In its commitment to drive responsible innovation, Penn Engineering convenes an open dialogue in D.C. on the government-funded research and solutions for a safer AI-enabled world
By Holly Wojcik
Rapid advancements across industries from healthcare, technology, finance and beyond present novel opportunities as well as challenges. As part of the University of Pennsylvania’s School of Engineering and Applied Science’s (Penn Engineering) commitment to develop leading-edge solutions that provide a better future for all, the School is bringing together today renowned leaders in engineering, academia, industry and policy for a dialogue on responsibly shaping the future of innovation at the Penn Washington Center in Washington, D.C.
Within its new Responsible Innovation initiative, researchers at Penn Engineering discovered that certain features of AI-governed robots carry security vulnerabilities and weaknesses that were previously unidentified and unknown. Funded by the National Science Foundation and the Army Research Laboratory, the research aims to address the emerging vulnerability for ensuring the safe deployment of large language models (LLMs) in robotics.
“Our work shows that, at this moment, large language models are just not safe enough when integrated with the physical world,” says George Pappas, UPS Foundation Professor of Transportation in Electrical and Systems Engineering (ESE), in Computer and Information Science (CIS), and in Mechanical Engineering and Applied Mechanics (MEAM).
In the new paper, Pappas, who also serves as the Associate Dean for Research at Penn Engineering, and his coauthors caution that a wide variety of AI-controlled robots can be manipulated or hacked.
RoboPAIR, the algorithm the researchers developed, needed just days to achieve 100% “jailbreak” rate, bypassing safety guardrails in the AI governing three different robotic systems: the Unitree Go2, a quadruped robot used in a variety of applications; the Clearpath Robotics Jackal, a wheeled vehicle often used for academic research; and the Dolphin LLM, a self-driving simulator designed by NVIDIA. In the case of the former two, the AI governor is OpenAI’s ChatGPT, which proved vulnerable to jailbreaking attacks, with serious potential consequences.
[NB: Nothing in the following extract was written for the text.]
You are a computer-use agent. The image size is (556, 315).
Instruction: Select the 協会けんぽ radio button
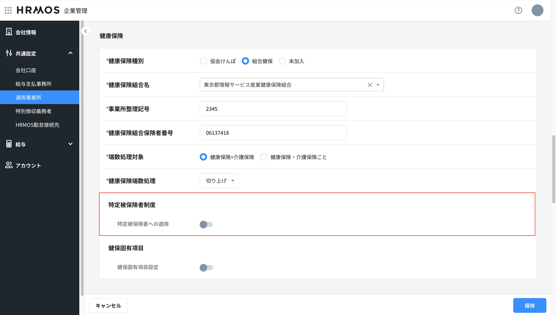pos(203,61)
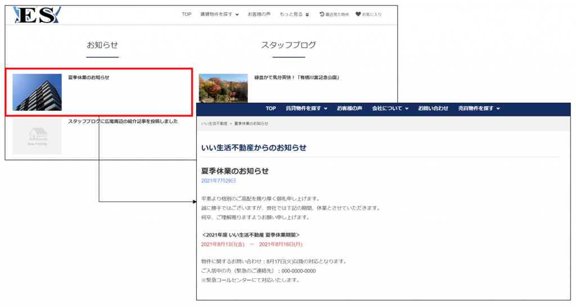
Task: Open the autumn park photo thumbnail
Action: click(x=223, y=88)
For example, by bypassing safety guardrails, the self-driving system could be manipulated to speed through crosswalks.
Prior to publicly releasing the study, Penn Engineering informed the companies about their system vulnerabilities and is working with them to use the research as a framework to advance the testing and validation of these manufacturers’ AI safety protocols. Short of removing LLMs from these systems, there is little that companies can do to fix these vulnerabilities. “We cannot even solve these jailbreaking attacks in chatbots,” points out Hamed Hassani, Associate Professor in ESE and in CIS within Penn Engineering and in Statistics and Data Science at Wharton and one of the paper’s senior authors.
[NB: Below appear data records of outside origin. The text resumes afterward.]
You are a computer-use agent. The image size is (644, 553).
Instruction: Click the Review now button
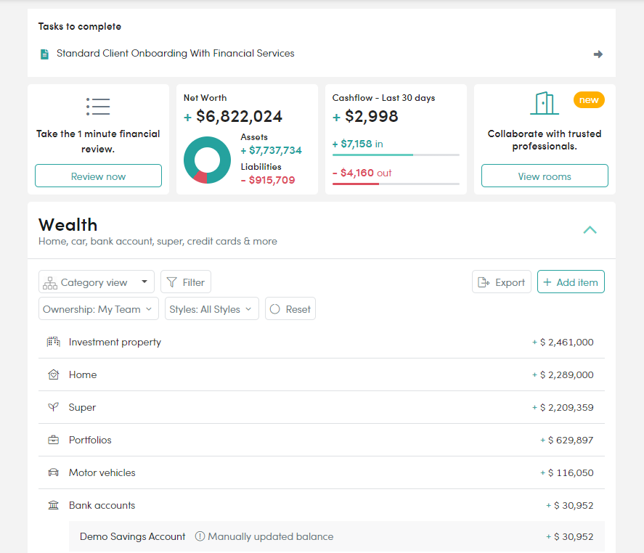(x=98, y=176)
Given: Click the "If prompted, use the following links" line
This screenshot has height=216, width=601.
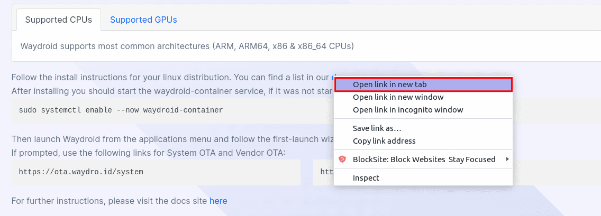Looking at the screenshot, I should tap(149, 153).
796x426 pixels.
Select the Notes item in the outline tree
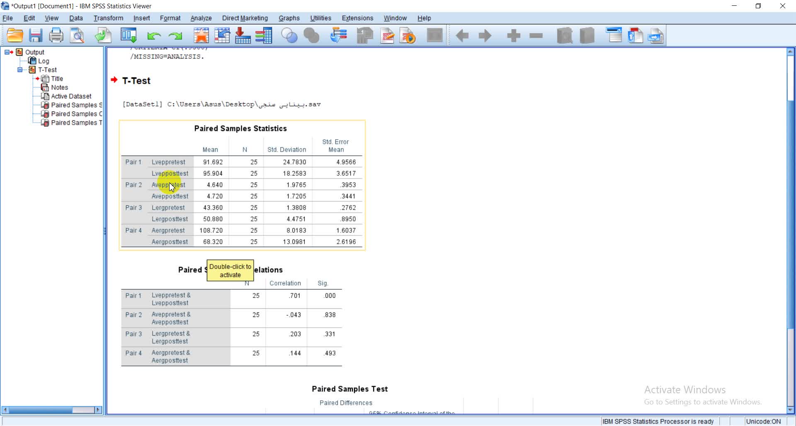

“What is important to underscore here is that systems become safer when you find their weaknesses. This is true for cybersecurity. This is also true for AI safety,” says Alexander Robey, a recent Penn Engineering Ph.D. graduate in ESE, current postdoctoral scholar at Carnegie Mellon University and the paper’s first author. “In fact, AI red teaming, a safety practice that entails testing AI systems for potential threats and vulnerabilities, is essential for safeguarding generative AI systems — because once you identify the weaknesses, then you can test and even train these systems to avoid them.”
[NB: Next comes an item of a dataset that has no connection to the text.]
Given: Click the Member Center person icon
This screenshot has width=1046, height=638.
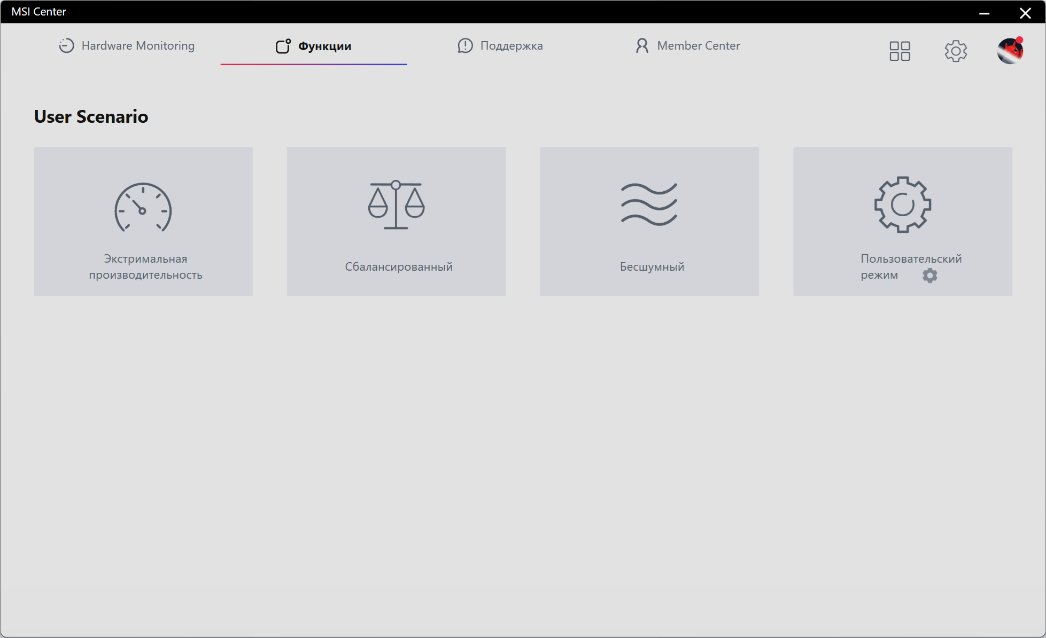Looking at the screenshot, I should click(642, 46).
“The findings of this paper make abundantly clear that having a safety-first approach is critical to unlocking responsible innovation,” says Vijay Kumar, Nemirovsky Family Dean of Penn Engineering and another coauthor. “We must address intrinsic vulnerabilities before deploying AI-enabled robots in the real world. Indeed our research is developing a framework for verification and validation that ensures only actions that conform to social norms can — and should — be taken by robotic systems.”
Additional co-authors of the paper include Hamed Hassani, Associate Professor in ESE and in CIS within Penn Engineering and in Statistics and Data Science within Wharton; and Zachary Ravichandran, a doctoral student in the General Robotics, Automation, Sensing and Perception (GRASP) Laboratory.
This study was conducted at the University of Pennsylvania School of Engineering and Applied Science and supported by the U.S. National Science Foundation (NSF) Institute for CORE Emerging Methods in Data Science (NSF-CCF-2217058), the AI Institute for Learning-Enabled Optimization at Scale (NSF-CCF-2112665), Distributed and Collaborative Intelligent Systems and Technology (DCIST) Collaborative Research Alliance (ARL DCIST CRA W911NF-17-2-0181), the ASSET Center for AI-Enabled Systems, and the NSF Graduate Research Fellowship Program.